The problem is this is all shift invariant, the same blur or shift is applied to all the pixels in an image. What if the amount of blurring and shifting changes from pixel to pixel as it does in a real image due to imperfections in the camera’s lens? I would need a separate \(\mathbf{\acute {H}}=[0, 0 ,1]\) for every pixel. A more convenient way is to drop the 2D convolution and implement our system using matrix multiplications. To do this we lexicography rearrange the 2D image matrix into a 1D vector
\(\left[ \begin{array}{ccc}
a & b & c \\
d & e & f \\
g & h & i \end{array}\right] \longrightarrow \left[ \begin{array}{c} a\\d\\g\\b\\e\\h\\c\\f\\i \end{array} \right]\)

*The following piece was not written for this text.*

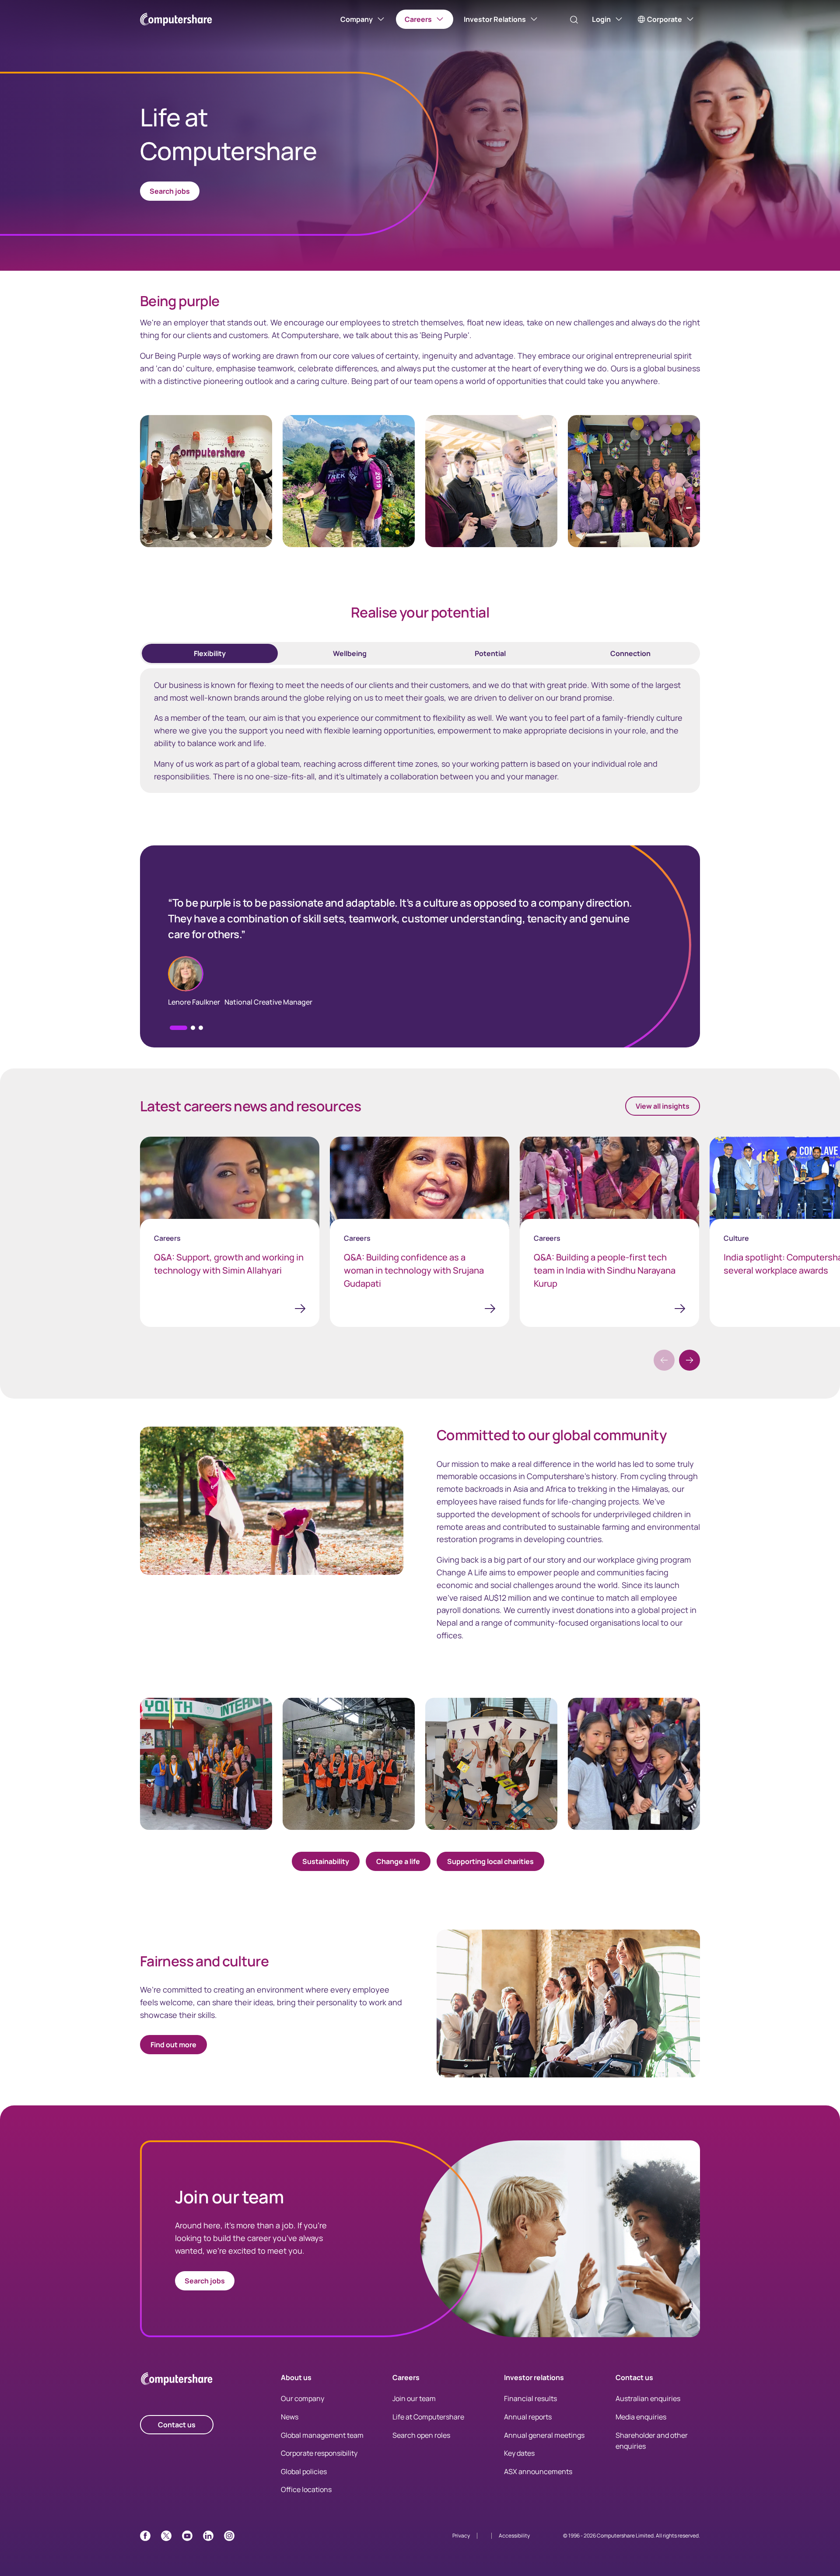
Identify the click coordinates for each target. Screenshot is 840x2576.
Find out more (173, 2044)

In Matlab this would be implemented with X1d=X(:)
and we can transform it back to 2d with knowledge of the original number of rows and columns X=reshape(X1d,rows,cols)
.
For simplicity sake I shall reduce the number pixels in my image to 3. But what can we do with this? Well let’s look at a matrix multiply operation
\(\left[ \begin{array}{ccc}
a & b & c \\
d & e & f \\
g & h & i \end{array}\right] \left[ \begin{array}{c}x\\y\\z\end{array}\right] = \left[ \begin{array}{c} ax+by+cz\\dx+ey+fz\\gx+hy+iz\end{array}\right]\)
each row in the matrix is like an operator on each pixel. I’ve effectively got a shift variant convolution. For example I could blur the first pixel and leave the rest the same
\(\left[ \begin{array}{ccc}
0.33& 0.33 & 0.33 \\
0 & 1 & 0 \\
0 & 0 & 1 \end{array}\right] \left[ \begin{array}{c}x\\y\\z\end{array}\right] = \left[ \begin{array}{c} 0.33x+0.33y+0.33z\\y\\z\end{array}\right]\)

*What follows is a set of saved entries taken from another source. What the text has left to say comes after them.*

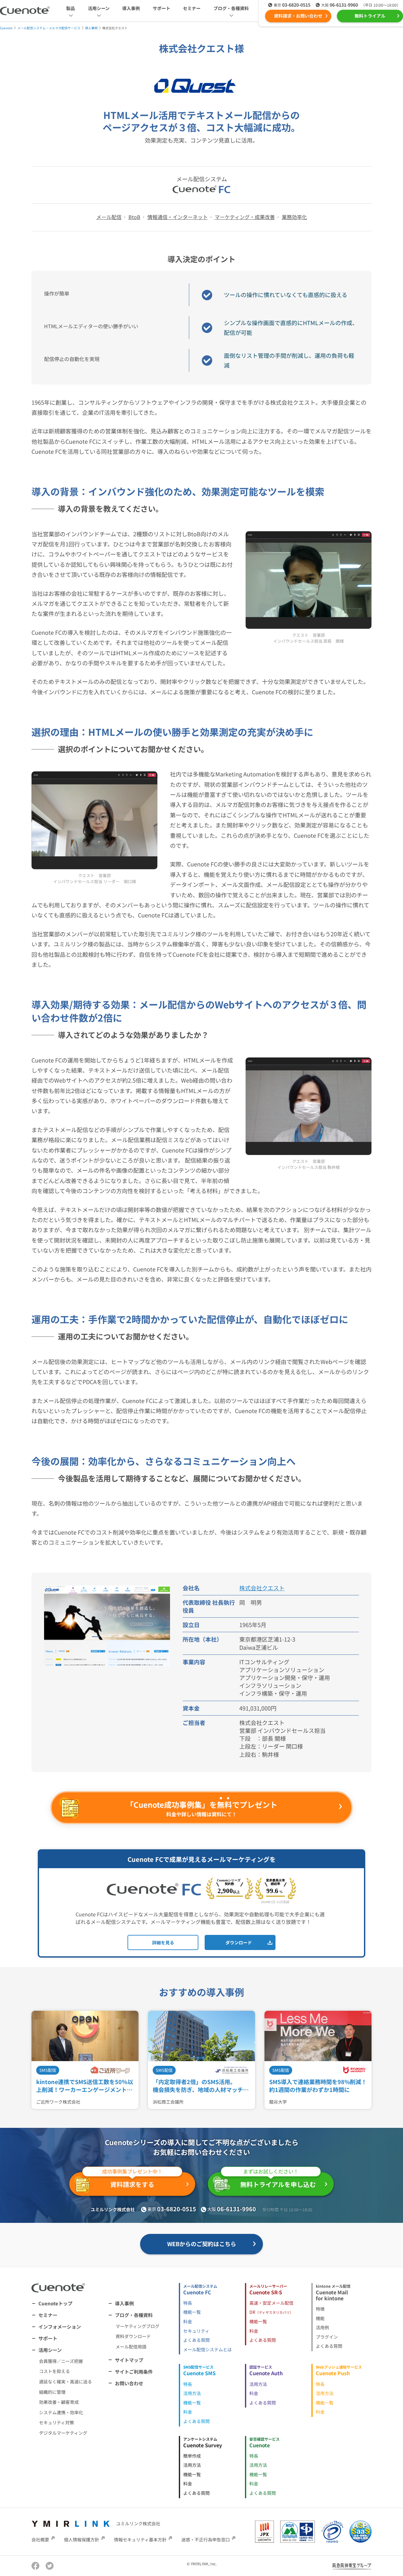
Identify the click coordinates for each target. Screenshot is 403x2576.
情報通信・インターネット (177, 217)
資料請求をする (132, 2180)
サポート (161, 8)
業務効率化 (294, 217)
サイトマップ (129, 2360)
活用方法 (192, 2393)
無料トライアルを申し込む (278, 2180)
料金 (187, 2321)
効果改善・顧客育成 (59, 2402)
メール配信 (109, 217)
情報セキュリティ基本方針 (140, 2539)
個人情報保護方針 (81, 2539)
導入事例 (131, 8)
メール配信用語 (131, 2346)
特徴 (320, 2309)
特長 (187, 2303)
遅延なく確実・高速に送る (65, 2381)
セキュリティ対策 (56, 2422)
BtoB (134, 217)
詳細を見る (163, 1942)
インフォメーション (59, 2326)
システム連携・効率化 (61, 2412)
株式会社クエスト (262, 1588)
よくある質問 (196, 2340)
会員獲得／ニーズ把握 (61, 2361)
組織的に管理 (52, 2392)
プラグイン (327, 2337)
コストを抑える (54, 2371)
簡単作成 (192, 2456)
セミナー (192, 8)
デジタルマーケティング (63, 2433)
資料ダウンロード (133, 2336)
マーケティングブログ (137, 2326)
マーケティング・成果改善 (245, 217)
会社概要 (40, 2539)
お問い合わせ (129, 2383)
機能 (320, 2318)
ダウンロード (238, 1942)
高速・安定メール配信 (271, 2303)
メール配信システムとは (207, 2349)
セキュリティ (196, 2331)
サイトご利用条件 (134, 2371)
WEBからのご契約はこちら (201, 2244)
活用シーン (50, 2350)
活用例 (322, 2327)
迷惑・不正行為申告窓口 (205, 2539)
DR (271, 2312)
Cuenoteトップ (55, 2303)
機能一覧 (192, 2312)
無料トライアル (370, 16)
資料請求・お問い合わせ (298, 16)
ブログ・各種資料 (134, 2315)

Note that the 1s go down the diagonal.
I could implement a shift on the second pixel
\(\left[ \begin{array}{ccc}
1& 0 & 0 \\
0 & 0& 1 \\
0 & 0 & 1 \end{array}\right] \left[ \begin{array}{c}x\\y\\z\end{array}\right] = \left[ \begin{array}{c} x\\z\\z\end{array}\right]\)
by changing the values I could implement rotations and warps.

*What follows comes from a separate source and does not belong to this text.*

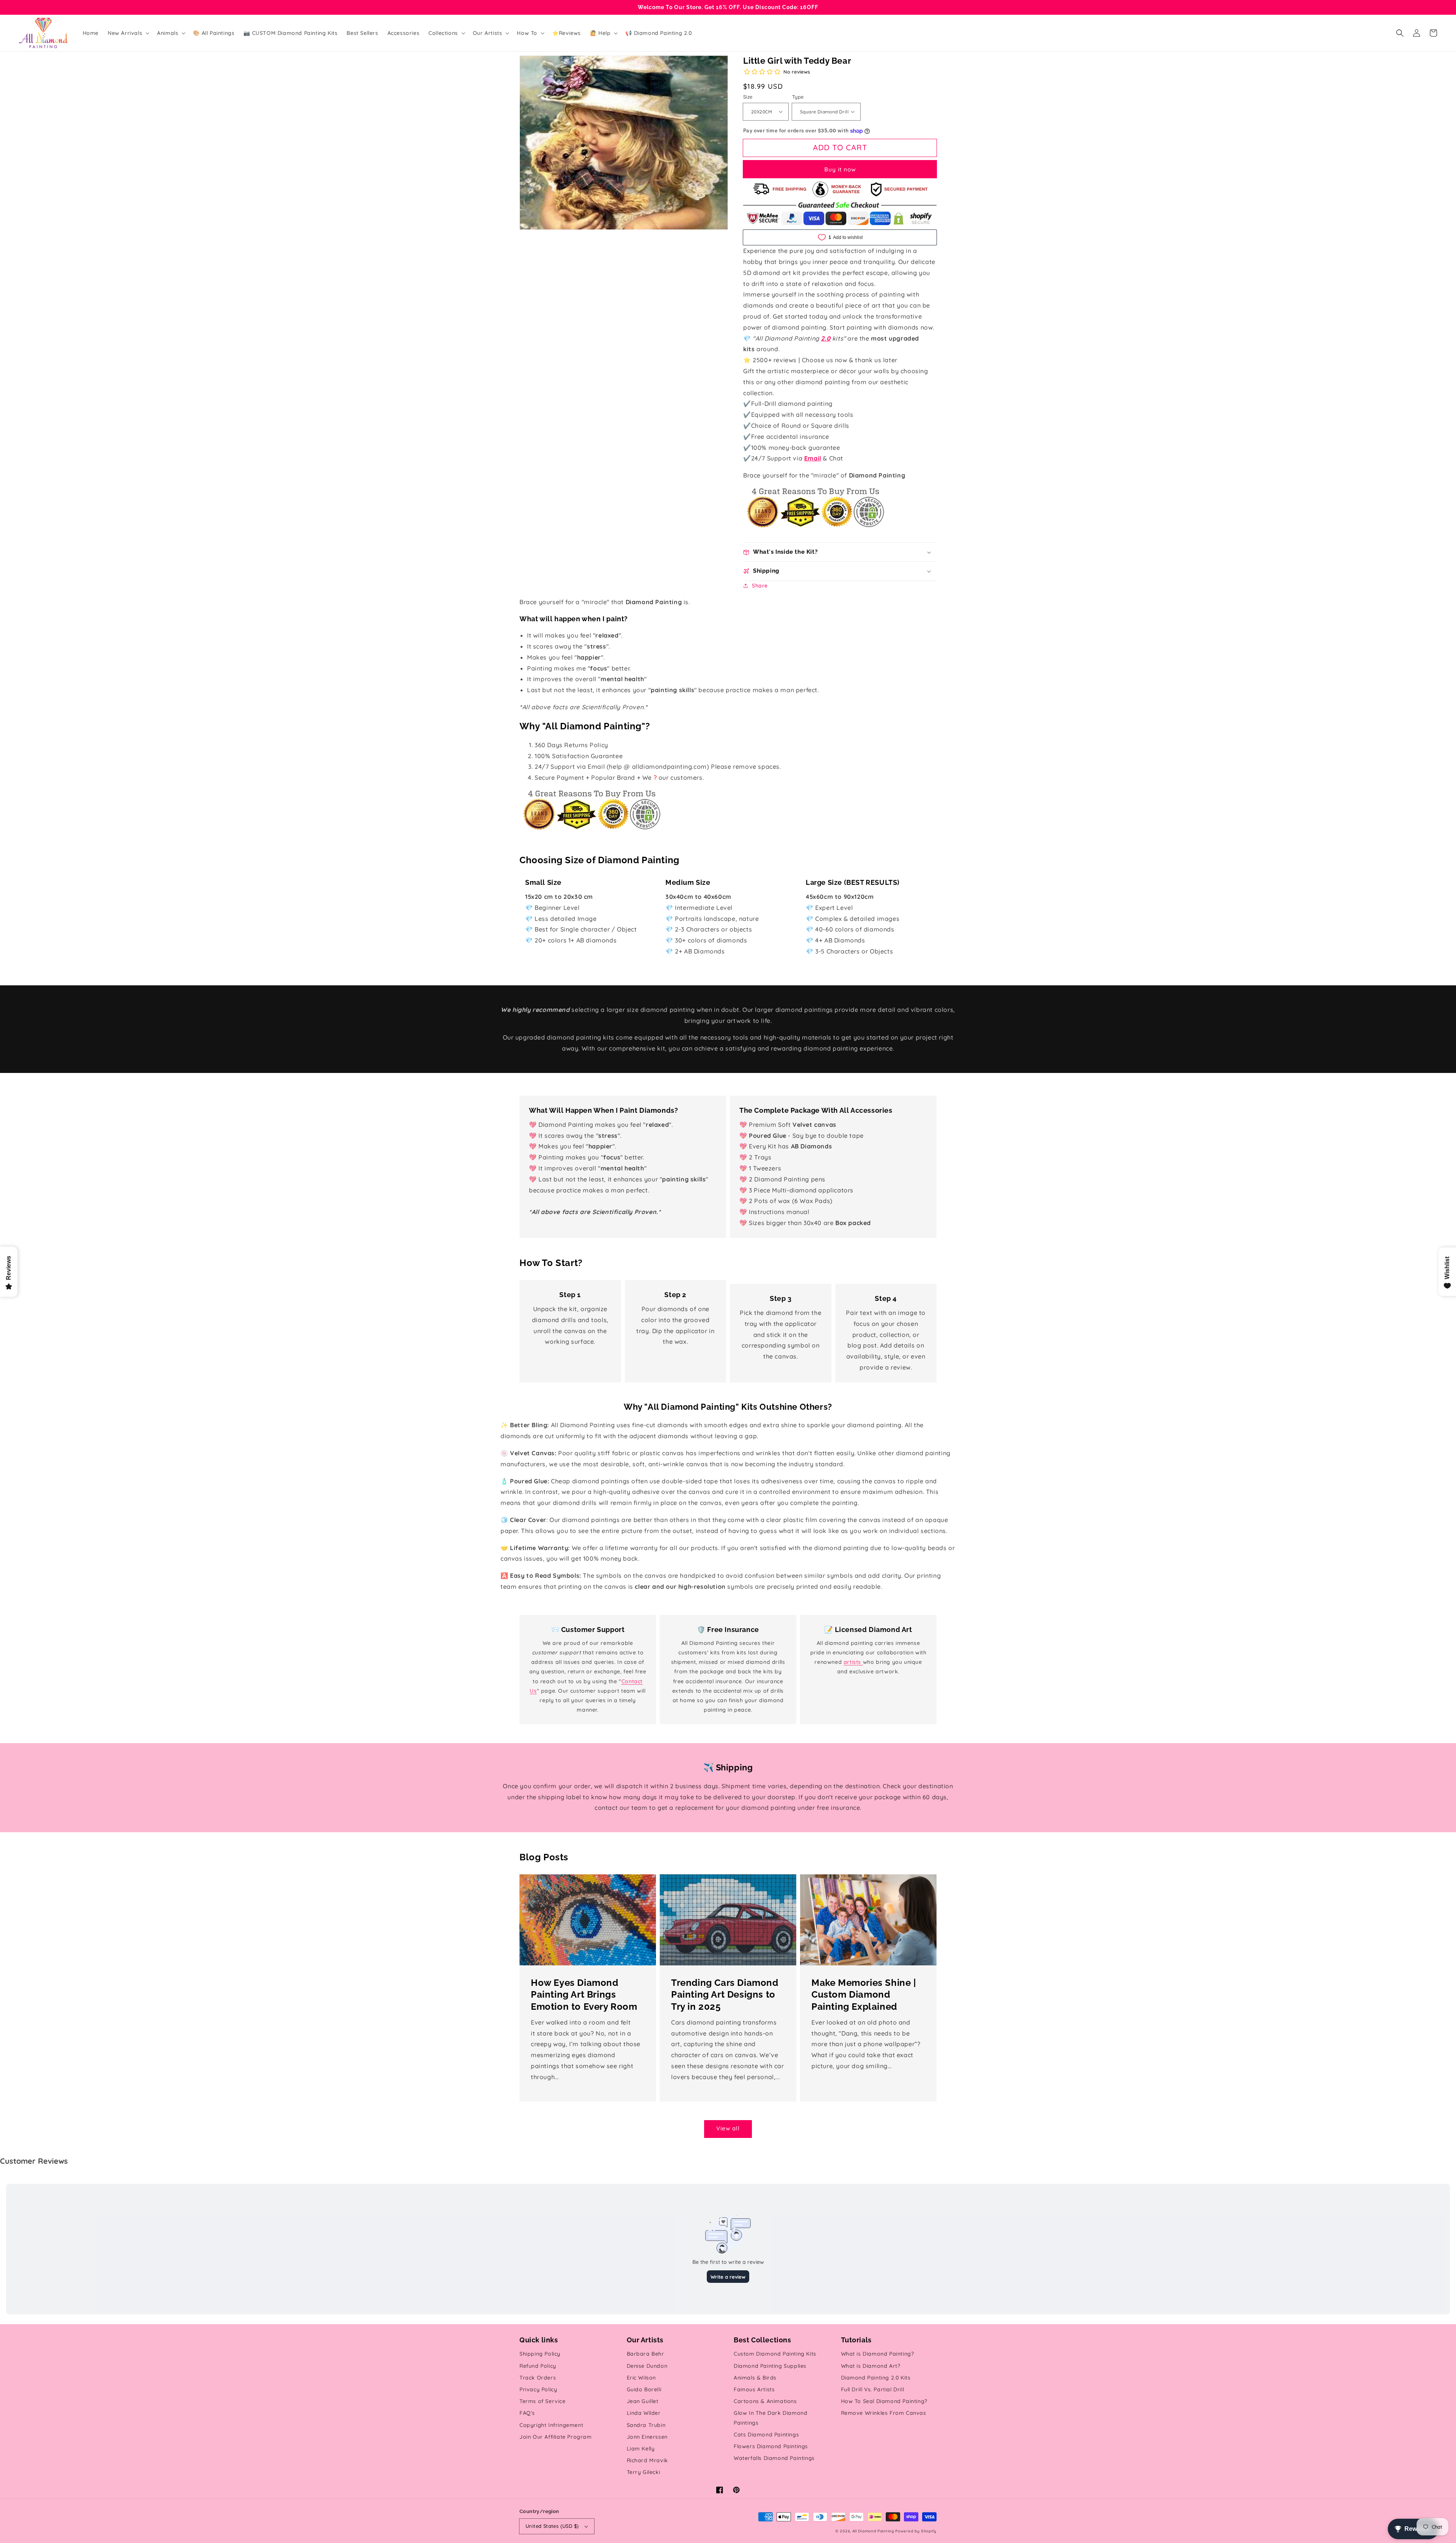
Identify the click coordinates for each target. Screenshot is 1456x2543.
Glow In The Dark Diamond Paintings (770, 2417)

And we can combine several matrices together to define our system. If \(\mathbf{S}\) is a shift matrix and \(\mathbf{B}\) is a blurring matrix with can simply combine the results together
\(\mathbf{F}=\mathbf{SBX}\)
to describe our shift variant optical system.
An additional step we may wish to introduce the effect of sensor pixel size. We can implement this by making our original image have a much higher resolution and them use a decimation filter to reduce this to a low resolution camera image. To this we create a matrix with \(N\) rows, which equals the number of pixels in the decimated image, and \(M\) columns, which equals the number of pixels in the high resolution image.
\(\left[ \begin{array}{ccc}
0.5& 0.5 & 0 & 0 \\
0 & 0 & 0.5 & 0.5 \end{array}\right] \left[ \begin{array}{c}w\\x\\y\\z\end{array}\right] = \left[ \begin{array}{c} 0.5w+0.5x \\0.5y +0.5z\end{array}\right]\)
shows how we can reduce the resolution by 1/2 in one dimension and we can easily extend this to 2D.
Update
It’s worth noting if the blurring is shift invariant (which is a lot easier to deal with) the matrix is block circulant. This means it is of the form
\(\left[ \begin{array}{ccccc}
d(0) & d(M-1) & d(M-2)& \ldots &d(1) \\
d(1) & d(0) & d(M-1)& \ldots &d(2)\\
d(2) & d(1) & d(0)& \ldots &d(3)\\
\vdots&\vdots&\vdots&\vdots&\vdots&\\
d(M-1) & d(M-2) & d(M-3)& \ldots &d(0) \end{array}\right]\)
Note, each row is a shifted version of the one above it. The reason, this is important is that it is easy to invert.